The intention is that an item can be 'deleted' by setting the [Deleted] column to 1.

What I want is for the [Code] column to be enforced as unique, but only among non-deleted rows.

Enforcing data correctness at the database level is generally my strong preference. However, I've used this pattern a lot in the past, but have never been sure if it were possible to enforce this kind of constraint at the database level. Deadline pressures being what they are, I never bothered to find out. So I've always just enforced them at the application level.

If there's a way to do it though, I'd really like to know what it is.

To be clear, I can't just use a combined unique constraint, because I need to be able to support the following data:

    [ID]   [Code]   [Deleted]  [CreatedOn]
=====================================================================
     1     'ABC'    1          Ages ago
     2     'ABC'    1          A while ago
     3     'ABC'    1          Quite recently, actually
     4     'ABC'    0          Just a moment ago!

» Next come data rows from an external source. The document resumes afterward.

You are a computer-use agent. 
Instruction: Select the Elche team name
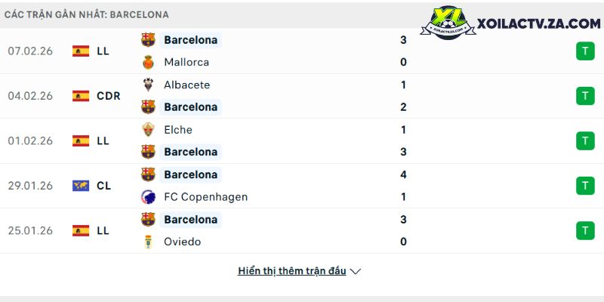(178, 130)
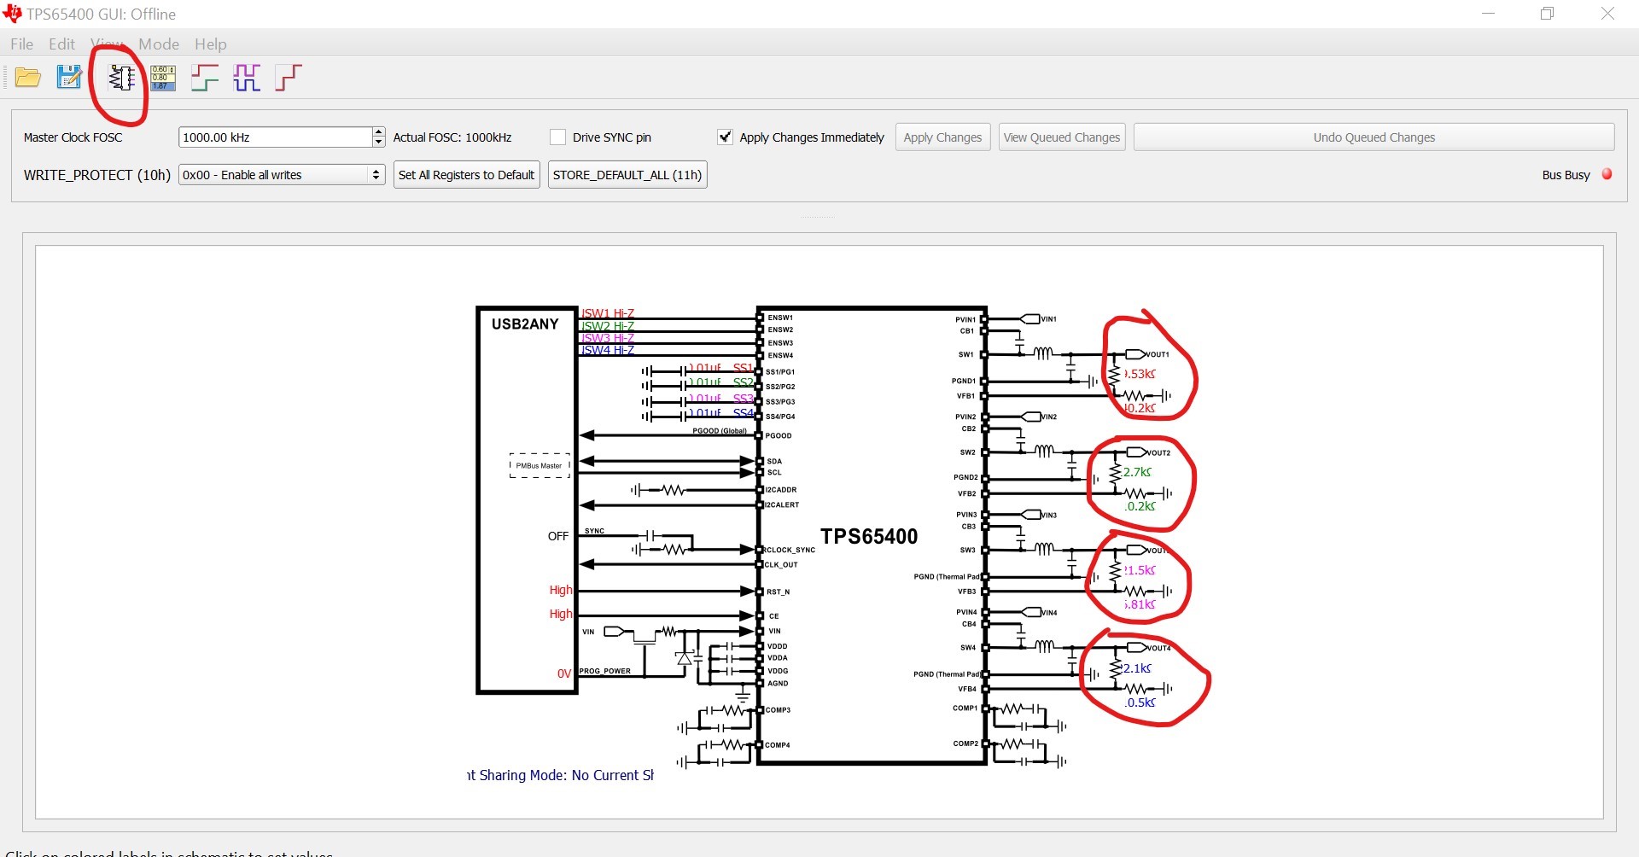Viewport: 1639px width, 857px height.
Task: Click the Master Clock FOSC frequency field
Action: 275,137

A combined unique constraint won't work, because for my purposes three different 'deleted' entries with the same code is valid.

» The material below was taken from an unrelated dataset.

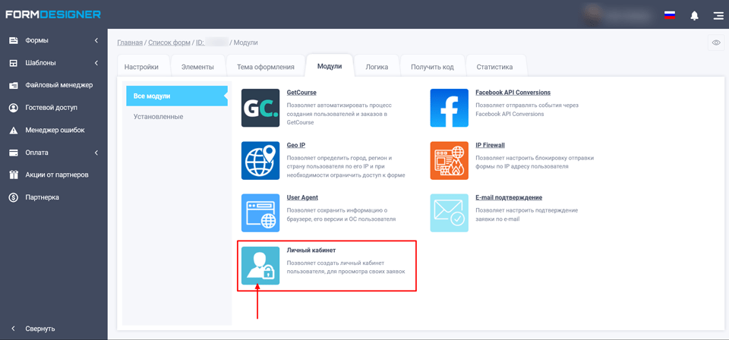Switch to the Логика tab
Screen dimensions: 729x340
[377, 67]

I ask this question because the 'enforcing this at the application level' policy has recently bitten me in the ass when it came to integrating data from a third-party application. It would have been nice if the database had rejected the bad integration data outright, because fixing the integration before it happened would have been a lot easier than cleansing the data after it happened incorrectly.

I'm using SQL Server 2008 R2. But I don't mind upgrading if I have to to get this functionality, I've been meaning to upgrade anyway.

Aaron answered this pretty much immediately. I needed to be using a filtered unique index.

The following code demonstrates the solution.

IF EXISTS (SELECT * FROM SYS.TABLES WHERE [name] = 'SampleTable')
BEGIN
    PRINT 'Dropping Table [SampleTable]';
    DROP TABLE [SampleTable];
END;
GO

PRINT 'Creating Table [SampleTable]';
CREATE TABLE [SampleTable]
(
     [Id] INTEGER NOT NULL IDENTITY(1,1)
    ,CONSTRAINT [PK_SampleTable]
        PRIMARY KEY ([Id])

    ,[Code]      NVARCHAR(255) NOT NULL
    ,[Deleted]   BIT           NOT NULL DEFAULT 0
    ,[CreatedOn] DATETIME      NOT NULL DEFAULT GETDATE()
);

CREATE UNIQUE INDEX
    [UNQ_SampleTable_Code]
ON
    [SampleTable]([Code])
WHERE
    ([Deleted] = 0);

INSERT INTO [SampleTable] ([Code],[Deleted]) VALUES ('ABC', 1);
INSERT INTO [SampleTable] ([Code],[Deleted]) VALUES ('ABC', 1);
INSERT INTO [SampleTable] ([Code],[Deleted]) VALUES ('ABC', 1);
INSERT INTO [SampleTable] ([Code],[Deleted]) VALUES ('ABC', 1);
INSERT INTO [SampleTable] ([Code],[Deleted]) VALUES ('ABC', 0);
INSERT INTO [SampleTable] ([Code],[Deleted]) VALUES ('ABC', 0);

UPDATE [SampleTable] SET [Deleted] = 0 WHERE [Id] = 1;

SELECT * FROM [SampleTable];

The sixth (final) insert and the update both fail because of the filtered index.

I'll make good use of this in future. Thanks Aaron!

Best Answer

When you have a unique constraint that you want to apply to only a subset of rows, you can enforce this using a unique, filtered index. The index that seemed to work for you in this case is:

CREATE UNIQUE INDEX [UNQ_SampleTable_Code]
  ON dbo.[SampleTable]([Code])
  WHERE   ([Deleted] = 0);

This ensures that only one distinct value of Code can exist for rows where Deleted is 0, but duplicates can exist where Deleted is 1. Typically this will also help the performance of some queries, since you will often be interested in only the active rows (and not the soft deletes), but you may want to consider adding columns to the INCLUDE clause if this doesn't cover queries (SQL Server may choose to scan the clustered index, or a different index, if lookups are deemed too costly).